In every system, there’s a point where the system can not do more.
In a car, this limit is denoted by the gauge that measures the engine’s revolutions per minute (RPM).
When you step on the accelerator, the RPMs zoom up. However, you’ll notice the top end of the gauge is marked in red.
This is the red line.
If you push your engine past this line for too long, it will fail.
The thing is, every system has a red line.
In your body, when exhaustion is so high that caffeine no longer works to make you more alert, you’ve hit (and in all likelihood, surpassed) your limit.
Within a company, overexertion might be conveyed by the employee Net Promoter Score (NPS) – a popular way for businesses to measure customer or employee satisfaction with the company.
Within an academic environment, the pressure to succeed is too high when coping mechanisms like suicide and cheating are used or contemplated.
For highly successful people (and those who strive to be), the instinctive response tends to be: How do I move the red line even higher?
How do I push my body to go even longer without sleep?
How do I push my employees to produce even more before they break?
How do I do even better in school, regardless of the costs?
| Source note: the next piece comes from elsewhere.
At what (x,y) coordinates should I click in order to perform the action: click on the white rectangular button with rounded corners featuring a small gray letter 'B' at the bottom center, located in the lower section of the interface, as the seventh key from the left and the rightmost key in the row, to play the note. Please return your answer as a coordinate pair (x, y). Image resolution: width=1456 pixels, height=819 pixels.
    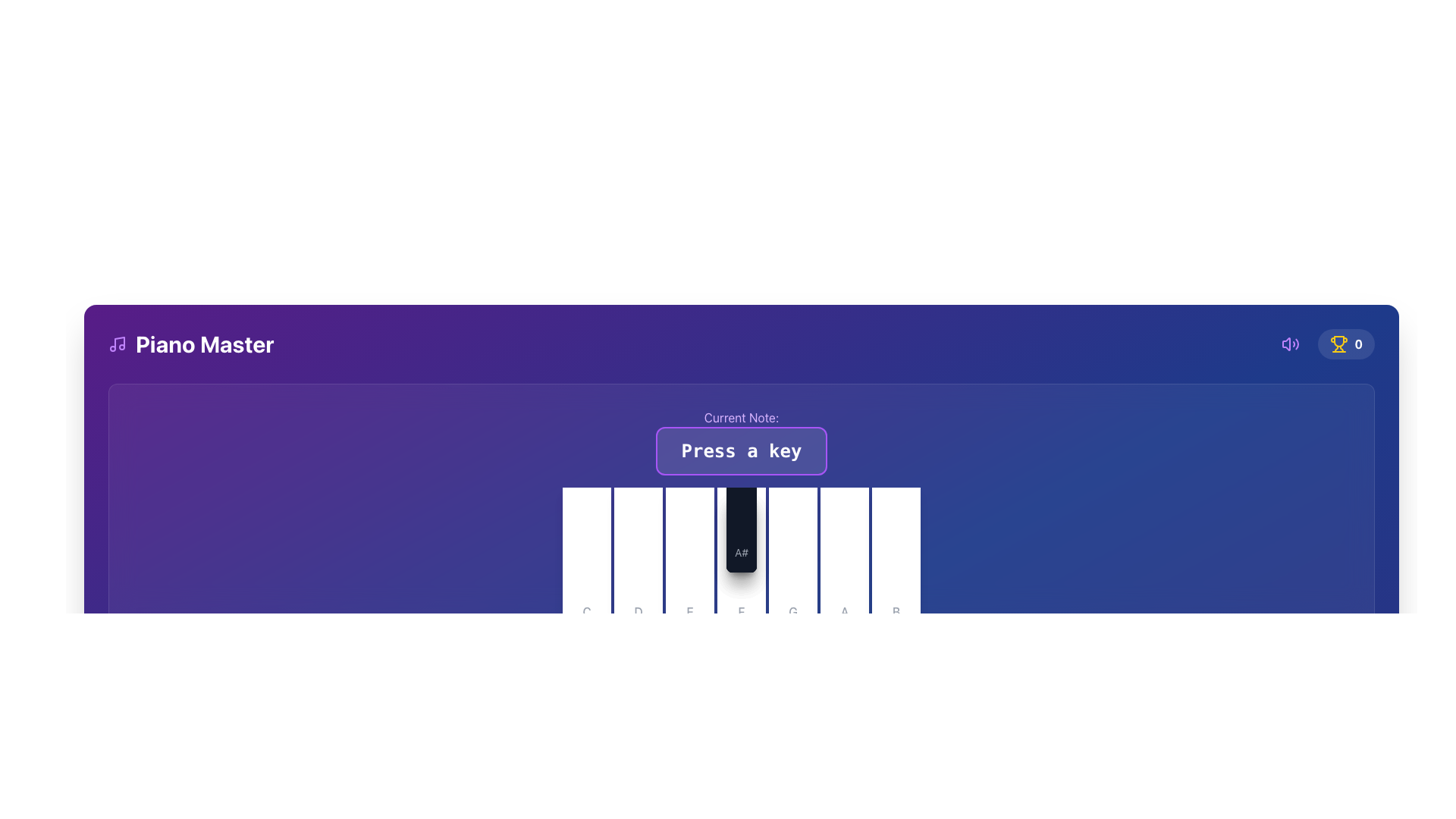
    Looking at the image, I should click on (896, 560).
In all these scenarios and within virtually any system, there is another option.
Respect the red line.
If you’re exhausted, go to bed.
If your team can’t do more without consequences, drop or delay one of your priorities and redistribute staff on a more focused agenda.
If the best you can do academically without cheating or killing yourself is 88%, take the 88%.
The key factor that determines whether you can respect the red line is…
Not acceptance that you can’t push harder… because in the short run, you can.
Rather, it’s the notion that pushing beyond the red line has consequences and accepting that, at some point, the consequences aren’t worth it.
That is the hard part.
The only way to respect the red line is to give up any success that might seem just beyond the red line and be okay with it.